American journalist and media host (born 1935)

David Downs Hartman (born May 19, 1935) is an American journalist and media host who began his media career as an actor. He currently anchors and hosts documentary programs on History and PBS. Hartman is best known as the first host of ABC's Good Morning America, from 1975 to 1987. As an actor, he starred in the 1970s as a young resident, Dr. Paul Hunter, on The Bold Ones: The New Doctors and as a teacher in the series Lucas Tanner. He acted in the 1973 TV movie remake of Miracle on 34th Street.

==Early life==
Hartman was born in Pawtucket, Rhode Island, the son of Fannie Rodman (Downs) and Cyril Baldwin Hartman.

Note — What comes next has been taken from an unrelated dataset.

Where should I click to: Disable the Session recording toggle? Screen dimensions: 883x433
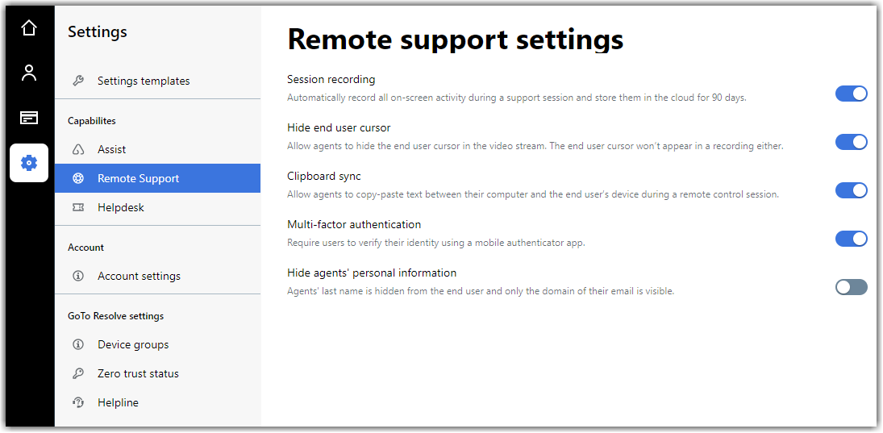851,94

==Acting career (1964–1975)==
Hartman appeared in two Broadway shows: the original Hello, Dolly! in 1964, and The Yearling (1965). After working in films such as the Doris Day comedy The Ballad of Josie (1967), Nobody's Perfect (1968), and Did You Hear the One About the Traveling Saleslady? (1968) with Phyllis Diller, he refocused on television. He appeared in The Virginian in 1969 and won attention as a dedicated doctor on The Bold Ones: The New Doctors, earning a nomination for a Golden Globe award. Hartman played a lead role alongside Hal Linden in the industrial musical Diesel Dazzle (1966).

==News and broadcasting career (1975–present)==
On November 3, 1975, Hartman became the original male co-host of ABC's new morning news show, Good Morning America (1975–1987). During his 11 years as a co-host, GMA would often be the highest-rated morning news program on network television. Although Hartman did not have a journalism background, he professionally conducted more than 12,000 interviews during his time on the show.

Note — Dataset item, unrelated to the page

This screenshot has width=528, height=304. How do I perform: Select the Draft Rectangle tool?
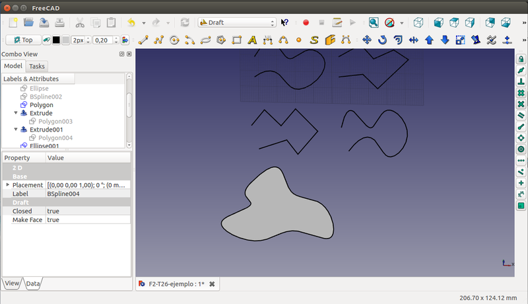coord(236,40)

Hartman usually closed each Good Morning America broadcast with the same benediction: "Make it a good day today." In a statement that Hartman prepared for the 30th anniversary GMA broadcast in 2005, he explained, "My daily sign-off line, 'Make it a good day today,' reflected 'GMA's' values and the belief that each of us can affect our lives in a positive way, that our program was, we hoped, a public service."

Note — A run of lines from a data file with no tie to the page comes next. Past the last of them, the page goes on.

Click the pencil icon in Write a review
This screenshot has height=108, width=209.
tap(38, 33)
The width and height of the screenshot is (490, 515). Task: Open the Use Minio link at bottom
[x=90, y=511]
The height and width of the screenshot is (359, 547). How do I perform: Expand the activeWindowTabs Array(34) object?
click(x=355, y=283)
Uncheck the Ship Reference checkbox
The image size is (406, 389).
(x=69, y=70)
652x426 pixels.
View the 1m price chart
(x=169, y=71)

Hartman has been an anchor and host of a series of documentaries on the Discovery Channel and PBS member station WNET in New York City. Produced by James Nicoloro, the PBS documentaries are a series of "Walk Through" documentaries about various communities around New York City, which include A Walk Down 42nd Street (August 1998), A Walk Up Broadway (March 1999), A Walk Through Harlem (December 1999), A Walk Around Brooklyn with David Hartman and Historian Barry Lewis (2000), A Walk Through Greenwich Village (2001), A Walk Through Central Park (2001), A Walk Through Newark (2002), A Walk Through Hoboken (2003), A Walk Through Queens (2004), A Walk Through the Bronx (2005), and A Walk Around Staten Island (2007).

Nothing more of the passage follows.